> Task data
──────
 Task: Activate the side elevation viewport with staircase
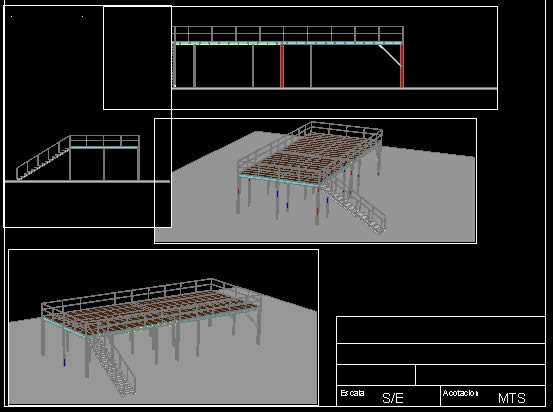pos(87,116)
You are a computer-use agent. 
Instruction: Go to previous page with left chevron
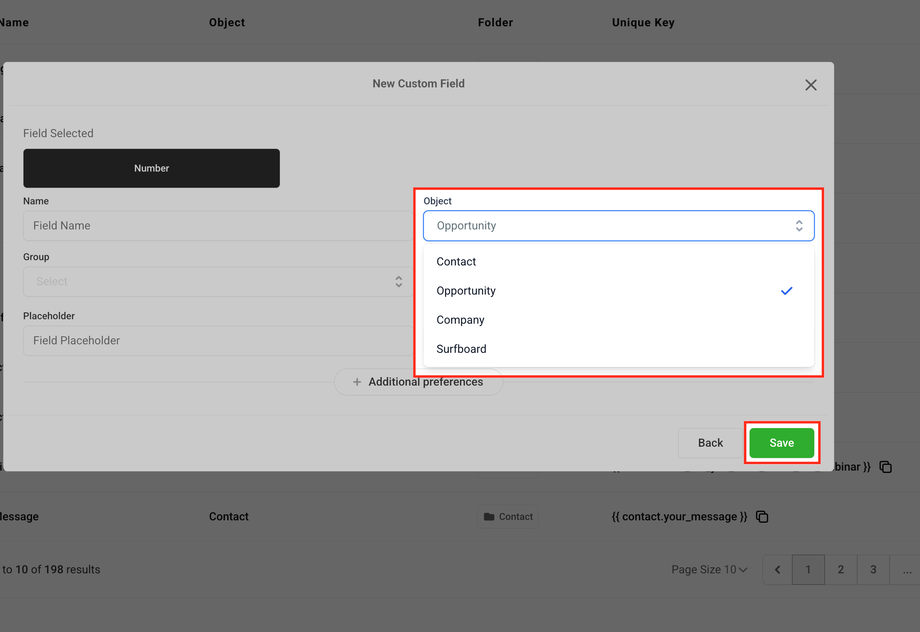click(778, 570)
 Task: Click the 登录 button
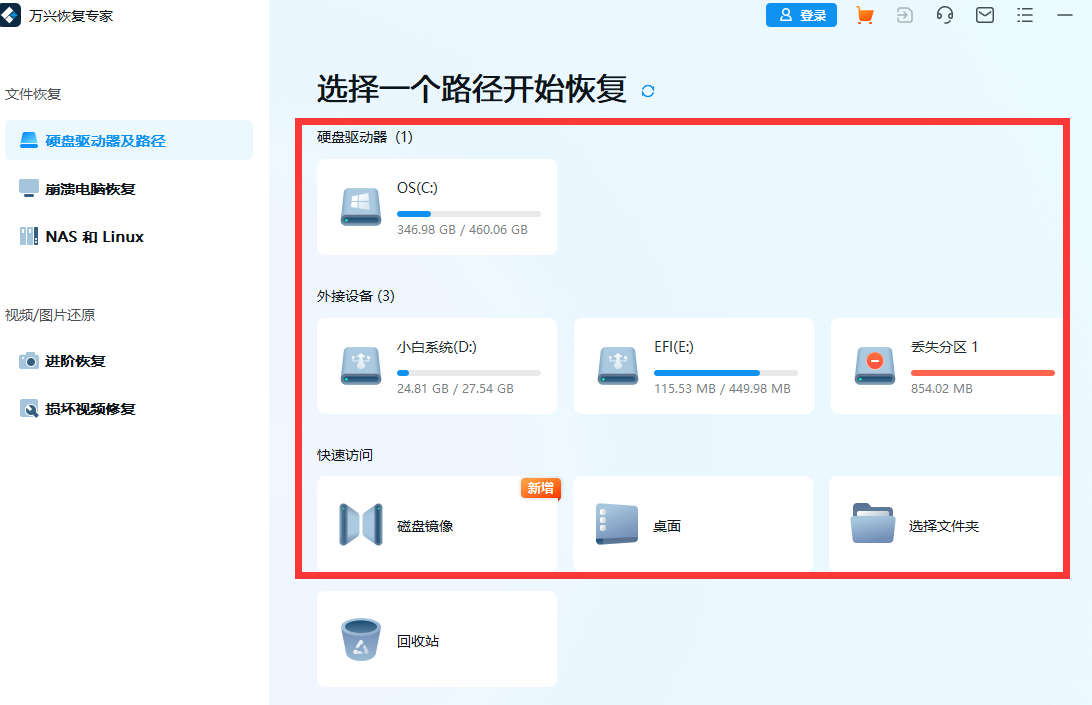pos(801,15)
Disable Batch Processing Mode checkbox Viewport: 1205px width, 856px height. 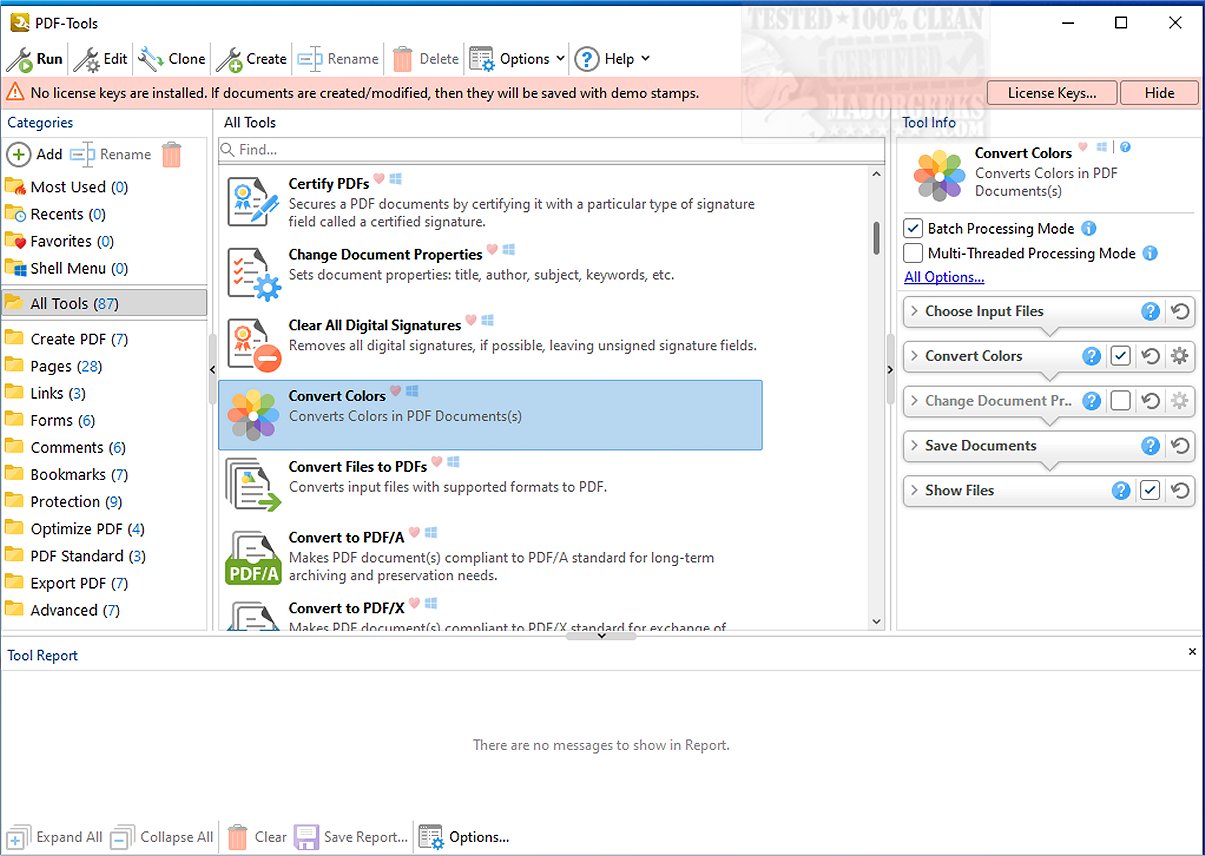pos(913,228)
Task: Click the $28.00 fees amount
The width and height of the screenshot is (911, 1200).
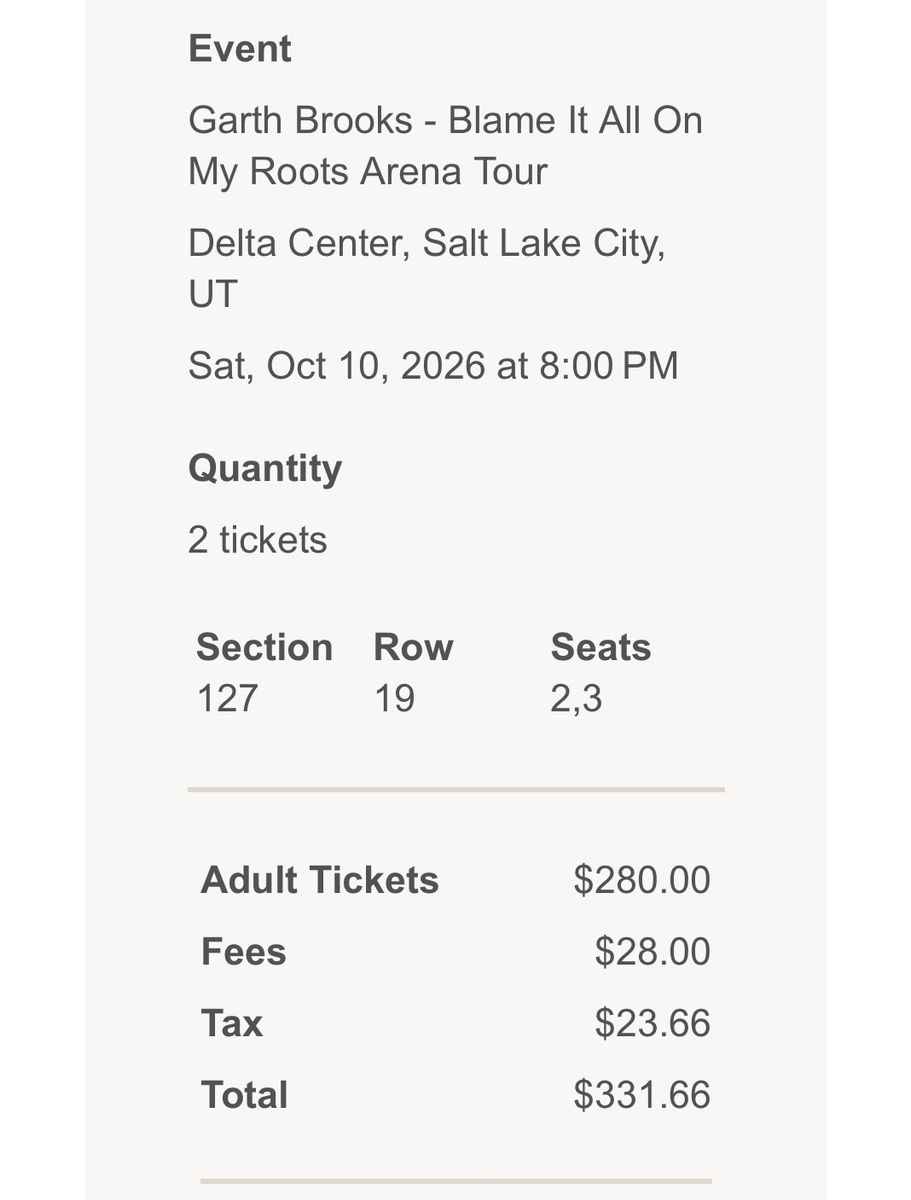Action: (652, 951)
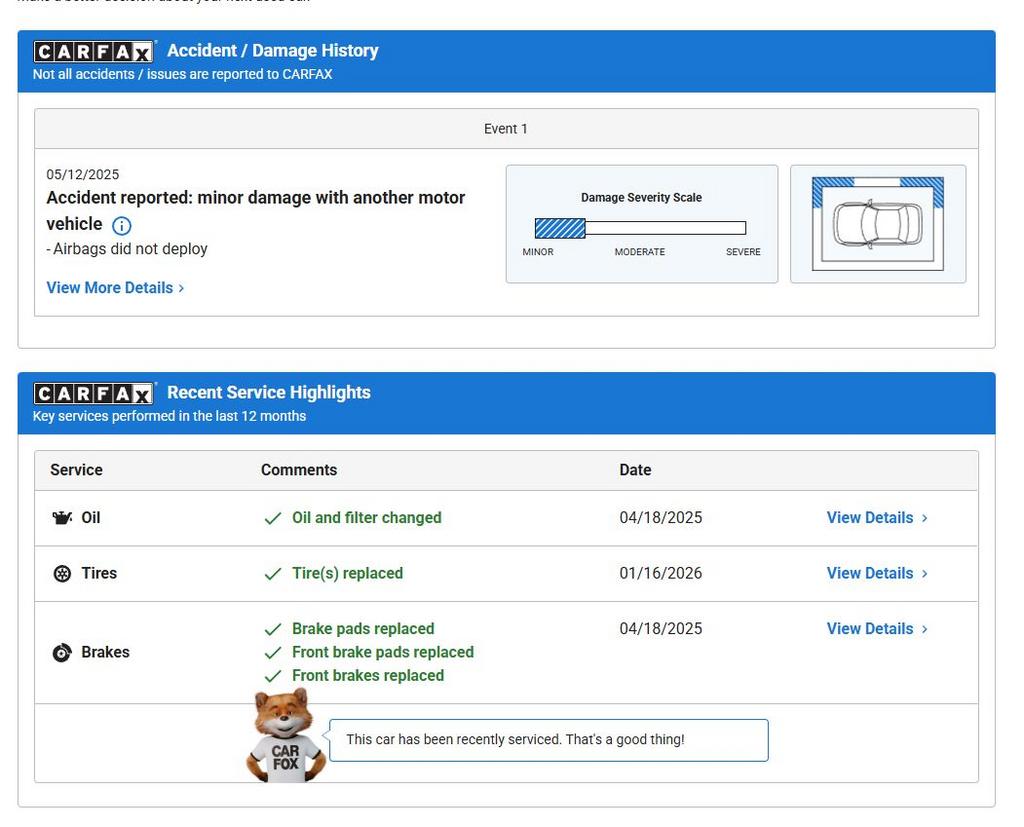Click the car damage location diagram
Screen dimensions: 1024x827
coord(877,224)
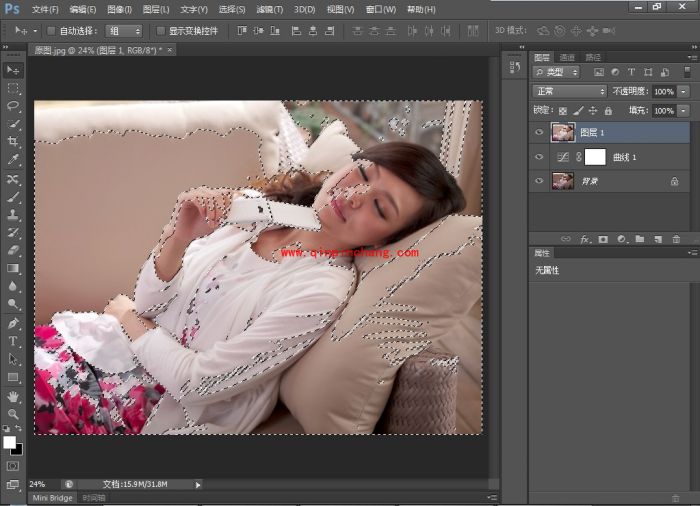The width and height of the screenshot is (700, 506).
Task: Click the delete layer trash icon
Action: pos(676,239)
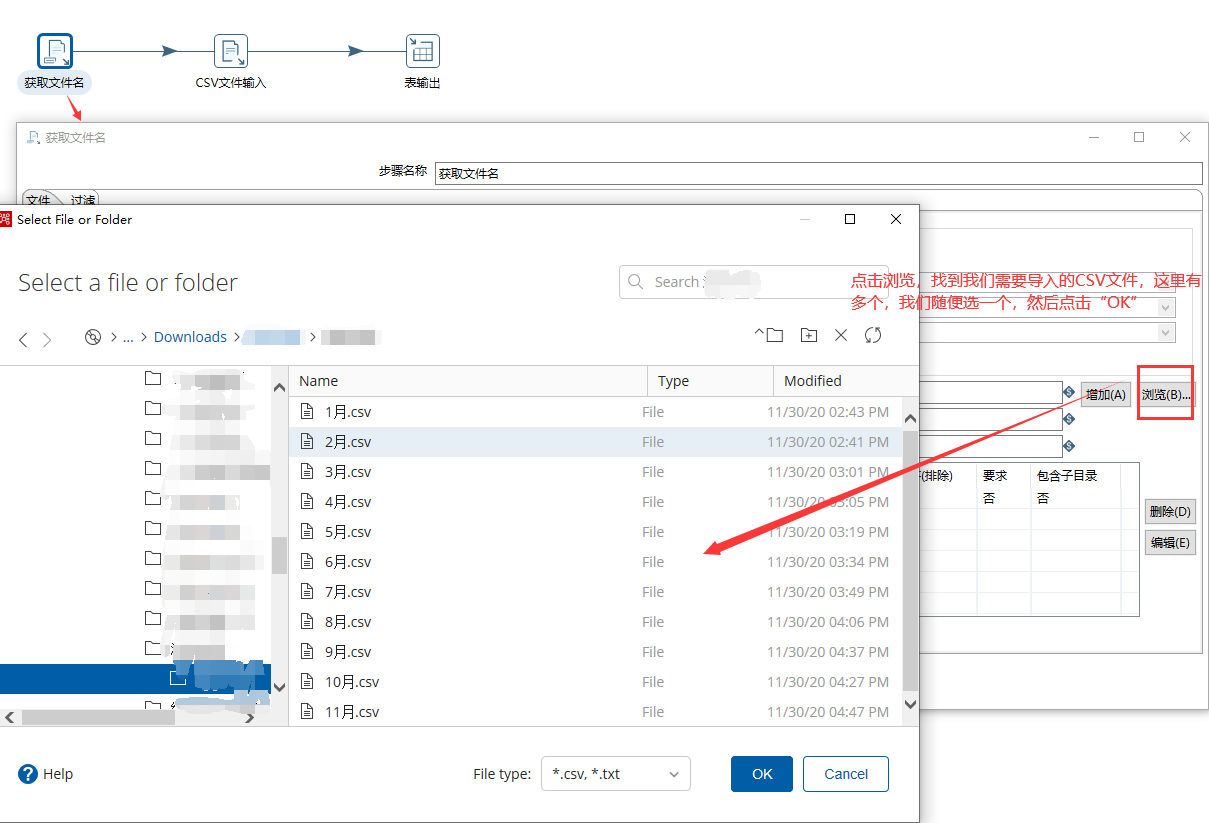1209x823 pixels.
Task: Create a new folder with the folder-plus icon
Action: coord(808,335)
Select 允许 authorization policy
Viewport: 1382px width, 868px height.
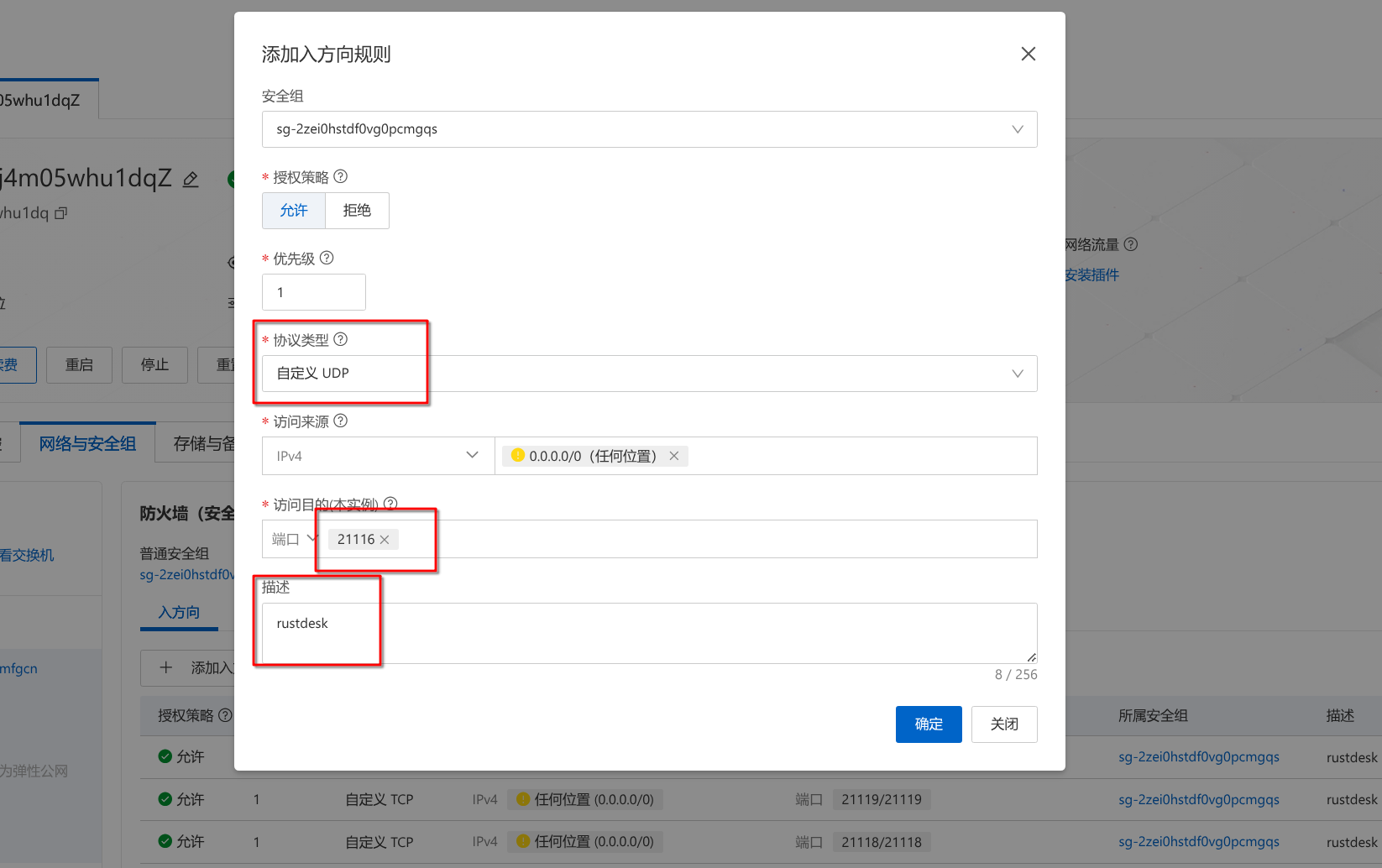coord(293,211)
──────
> Exercise aim
In the records above, find the line containing "Select 允许 authorization policy", then please restate it and each line after it word for word, pictures excluded.

> Task output
Select 允许 authorization policy
Viewport: 1382px width, 868px height.
coord(293,211)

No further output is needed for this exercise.